INDIAN FESTIVALS : Festival of Lights
Deepavali Pandigai
By P. V Jagadisa Ayyar
Deepavali Pandigai goes by another name of Naraka Chaturdasi Snanam, perhaps from a bath taken before daybreak on the fourteenth day of the dark fortnight in the month of Arpisi, corresponding to the English months of September-October. Sri Krishna killed an asura named Narakasura on this day and the festival is intended to commemorate the incident.

The word ‘Deepavali’ means a row of lamps and it originated perhaps from the custom of illuminating villages on this festive occasion. In course of time this included fireworks. Children and even adults light firecrackers before daybreak and enjoy it immensely. New clothes, and firework display are considered signs of auspiciousness and hence people wear new clothes after the auspicious bath and enjoy the occasion.

The new moon day which follows the Deepavali day goes by the name of Deepavali Amavasya day. The occasion is considered to be especially favourable to propitiate the manes (Pitris) of the departed and hence libations of water with sesame or gingelly seeds are offered to them with the necessary Mantras or chantings. This offering, performed by the fatherless on all new moon days, goes by the name Pitri Tarpanam which means an ‘action to satisfy the manes of the forefathers.’ The Hindus are enjoined to offer oblations of water everyday to satisfy the devas, the rishis (sages) and the Pitris, and the new moon days are special occasions for the offerings to the manes of the departed. Certain new moon days are considered more favourable for the offerings than other new moon days, and this new moon day is one such. People perform the tarpanam with special care and attention on this day.

There is a belief among Hindus that there is a great reservoir of spiritual force in the universe in the custody of the Adhikarika Purushas or highly evolved souls who are responsible for the spiritual progress of human beings. These liberate portions of this force from the reservoir and pour them among the masses when they gather in particular places on particular occasions. Further, when the magnetic conditions are favourable, certain substances absorb the forces liberated and retain the property for a limited period. Gingelly seed (Sesamum Indicum) is a favourite seed of the planet Saturn or Sani. Perhaps on the occasion of the Deepavali morning, Saturn charges the gingelly, with special properties. So anointing the head with this oil on the occasion is considered to bestow on men and women, health, wealth and prosperity, in addition to spiritual progress. Further, water everywhere is believed to be saturated with holy magnetism on this occasion. Hence people think that water used for bathing in the early hours of the morning before sunrise is equal in merit to that of the Ganges which is surcharged with the properties of herbs and with the magnetism of the great sages who live near the source of the sacred river and bathe in her waters. When people meet one another after the holy bath, they ask each other whether they had the ‘Ganga Snanam’ or the bath in the waters of the Ganges. A special noteworthy feature on this occasion is that gifts of fruit, pan-supari, sandal paste, and even money are freely made to people going to visit friends, relations and even utter strangers. People when bathing in the waters of the sacred rivers observe this custom, without which a bath is not considered to be efficacious at all.
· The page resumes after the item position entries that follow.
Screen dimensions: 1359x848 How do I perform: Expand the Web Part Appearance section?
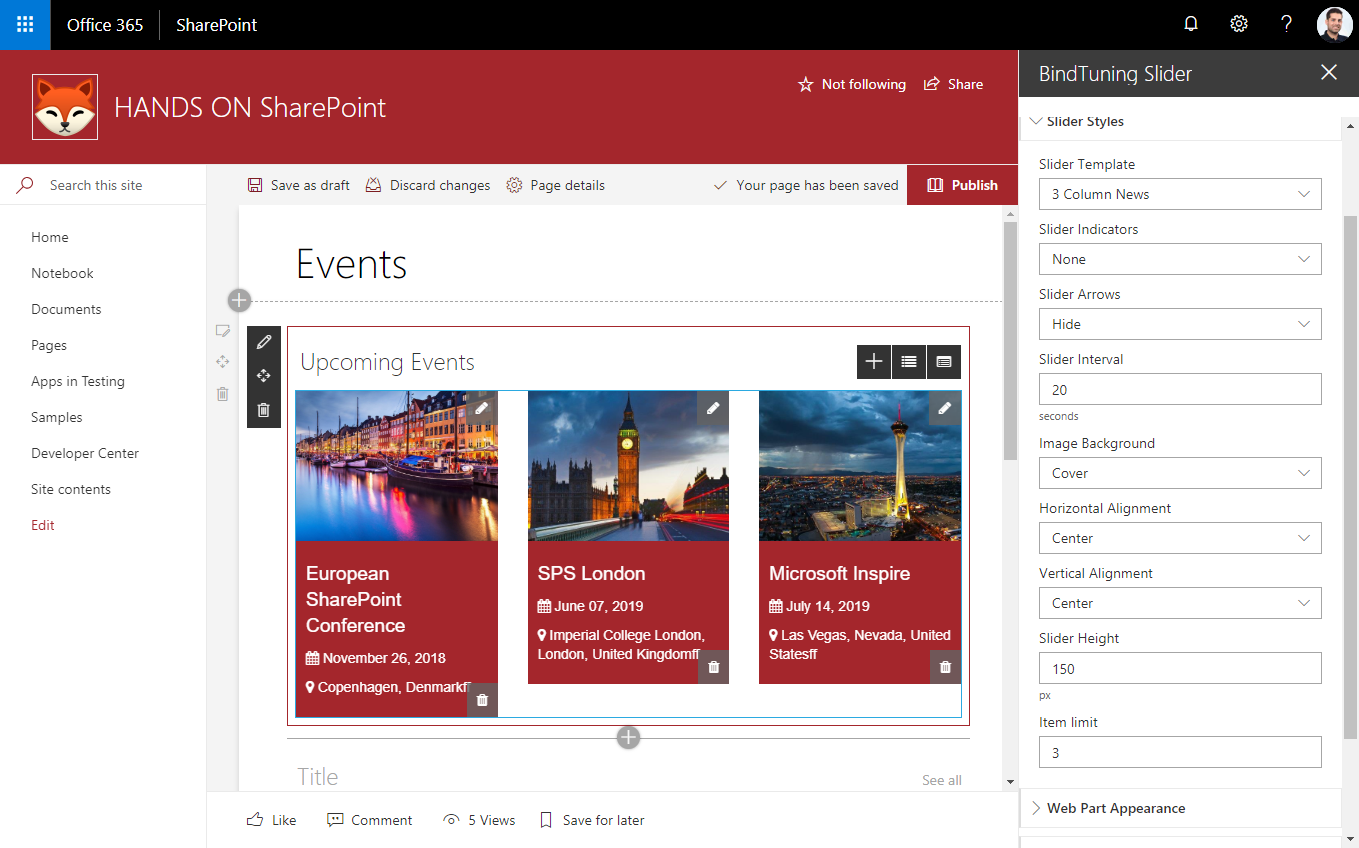pyautogui.click(x=1115, y=808)
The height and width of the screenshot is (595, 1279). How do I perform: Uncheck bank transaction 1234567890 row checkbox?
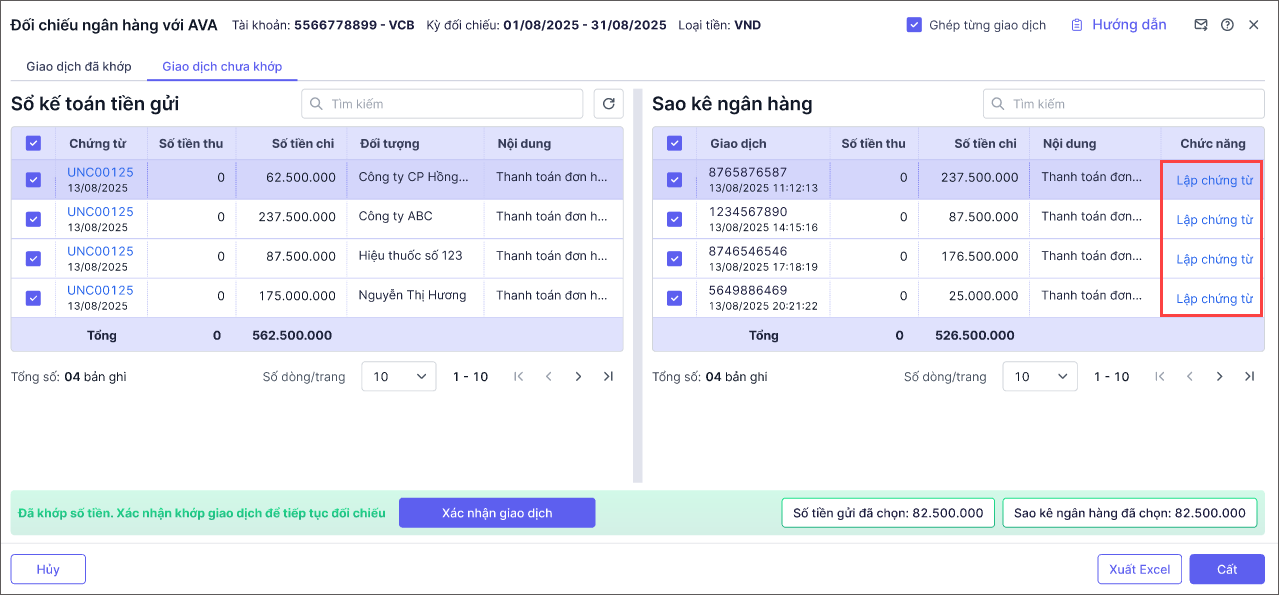coord(674,219)
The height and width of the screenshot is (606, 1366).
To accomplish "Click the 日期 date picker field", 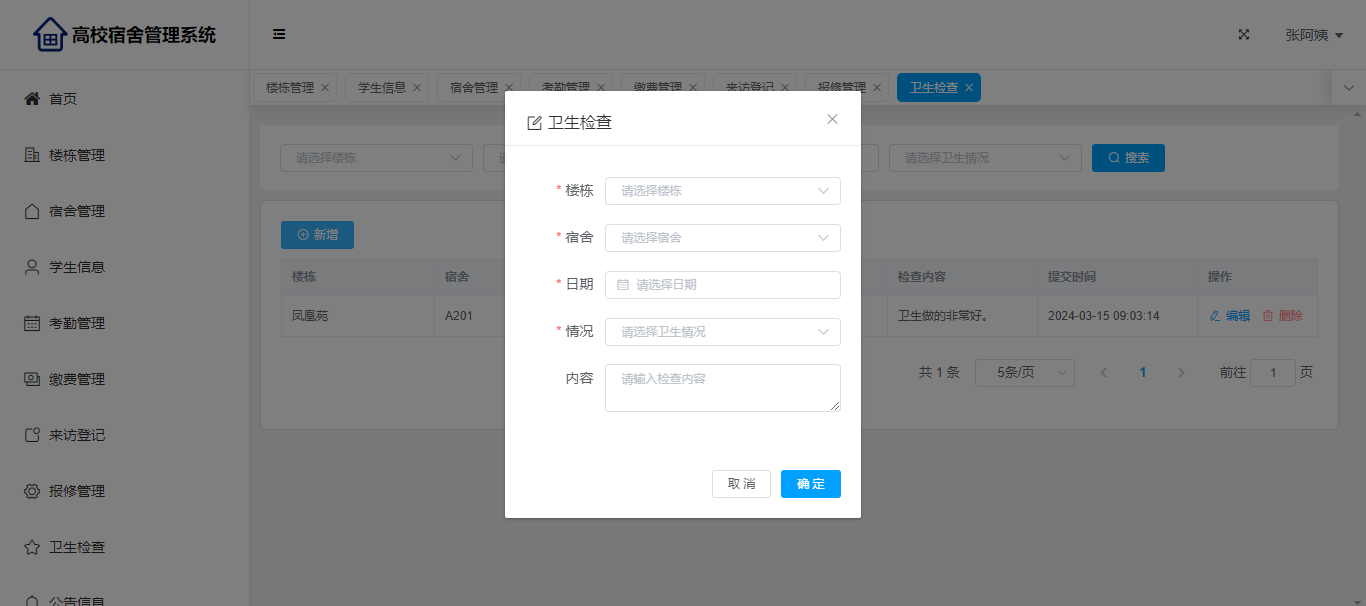I will 722,285.
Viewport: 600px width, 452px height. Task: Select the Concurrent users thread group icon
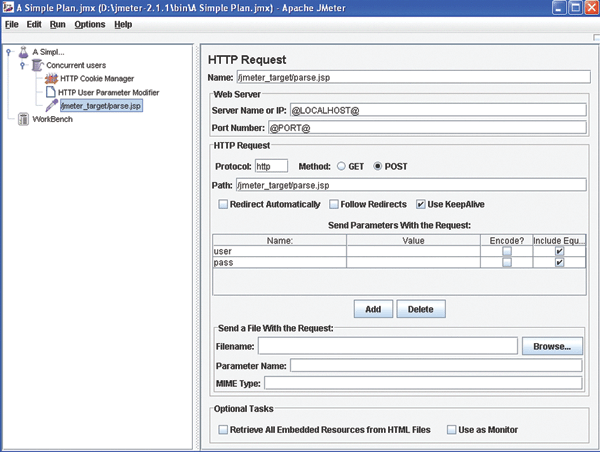(37, 64)
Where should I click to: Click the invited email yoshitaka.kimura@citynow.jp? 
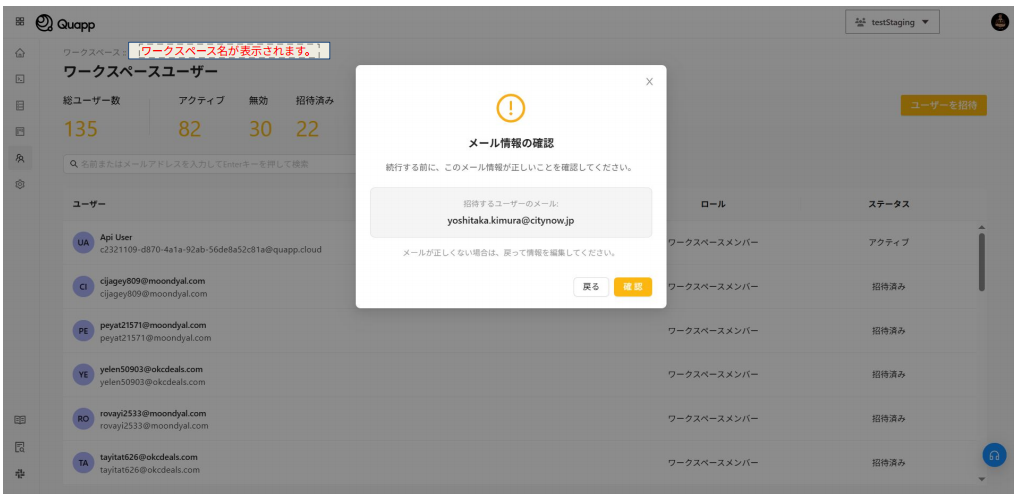click(510, 221)
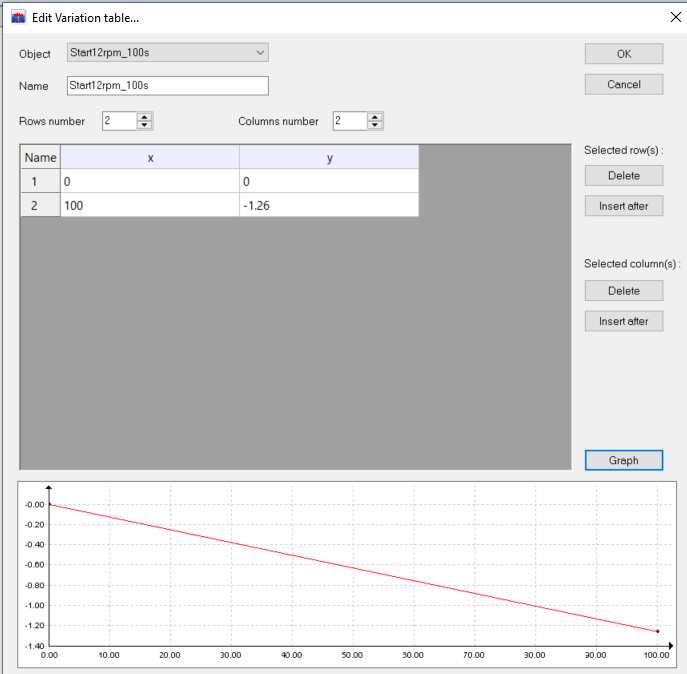Open the Object dropdown Start12rpm_100s

167,53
The myth deriving the epithet ‘Naraka Chaturdasi’ is interesting.

Once there was an asura king named Narakasura, ruling over the universe residing at a part of the present Bengal Presidency. Though a great devotee of Vishnu, his rule was considered undesirable and consequently the people approached Srikrishna. The lord proceeded to the place and overcame him on this day which was commemorated as the day of joy.

King Bali, the king of the asuras, began to usurp the kingdom of India. On being appealed to by Indra, God Vishnu, in the guise of a Brahmin dwarf, begged of the asura three feet of ground from his vast empire.

When that was granted, Vishnu assumed a huge form known as ‘Trivikrama avatara’ and measured the earth and the heavens with two feet, and for the third, placed his foot on the asura’s head and pushed him down into the nether world. As he was a deep devotee having great merit, Vishnu blessed him with certain boons. To commemorate the advent of Vishnu’s dwarf (Vamana) avatara and the giant (Trivikrama) avatara (incarnation), this occasion is considered as auspicious. Because of the boons conferred on the asura by Vishnu, the merits resulting from actions like charity to the undeserving, sacrifices of clarified butter not poured in flames, Sraddhas (ceremonies) performed to satisfy the manes of the departed without observing the prescribed rites, and yajnas or sacrifices performed unaccompanied by the necessary gifts, go to king Bali.

There is a strong belief among the Hindus, that a beginning made on the auspicious Deepavali day will be conducive to prosperity and success. Hence the Vaisyas or the Hindu trading castes of north and weste India open fresh accounts on this day, after having performed puja to the goddess Lakshmi and distributed gifts to those invited.